If I replace lrow.rowindex with 4 it works as expected. Can anyone advise what I'm doing wrong and if this is the best way to generate a range w/ numbers (is there a way to do first/last cell?)

CodePudding user response:

I believe you have to call await context.sync() before you can use any properties you load. You're trying to use a loaded property (rowIndex) before the context.sync() call. So that's why I think it's not working.

If you update your code from this:

  var lrow = ws.getUsedRange().getLastRow();
  lrow.load("rowindex");
  var range = ws.getRangeByIndexes(0, 0, 4, 5); //This Works
  //var range = ws.getRangeByIndexes(0, 0, lrow.rowIndex, 5); //This does nothing, but no errors either, just nothing.
  range.select();
  await context.sync();

To this:

  var lrow = ws.getUsedRange().getLastRow();
  lrow.load("rowindex");
  await context.sync();
  //var range = ws.getRangeByIndexes(0, 0, 4, 5); //This Works
  var range = ws.getRangeByIndexes(0, 0, lrow.rowIndex, 5); //This does nothing, but no errors either, just nothing.
  range.select();
  await context.sync();

That should fix things.

CodePudding user response:

You definitely need the "await" on your first "context.sync()" statment. I added that and it works fine as long as there is data on sheet 1. If lrow.rowIndex evalautes to 0, it will cause an error because getRangesByIndexes needs at least one row to select.

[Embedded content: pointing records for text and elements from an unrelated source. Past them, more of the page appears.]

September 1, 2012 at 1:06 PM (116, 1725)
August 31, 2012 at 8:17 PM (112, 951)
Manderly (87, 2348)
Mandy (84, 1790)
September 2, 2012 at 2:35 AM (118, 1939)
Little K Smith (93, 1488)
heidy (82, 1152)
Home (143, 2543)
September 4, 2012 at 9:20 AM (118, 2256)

Here's the code as I ran it.

async function run() {
  try {
      await Excel.run(async (context) => {
      var ws = context.workbook.worksheets.getItem("Sheet1");
      ws.activate();

      var lrow = ws.getUsedRange().getLastRow();
      lrow.load("rowindex");
      await context.sync();
  
      var range = ws.getRangeByIndexes(0, 0, lrow.rowIndex, 5); 
  
      range.select();
      await context.sync();
      console.log("END");
    });
  } catch (error) {
    console.error(error);
  }
}

I took of the "export" directive because the environment I'm working in complained about it.

In case you are interested, I'm using an add-in called the "JavaScript Automation Development Environment (JADE)" from the add-in store. It's meant for automating code in a workbook, not building an add-in, but it is really simple for testing things like this. Disclaimer: I wrote JADE.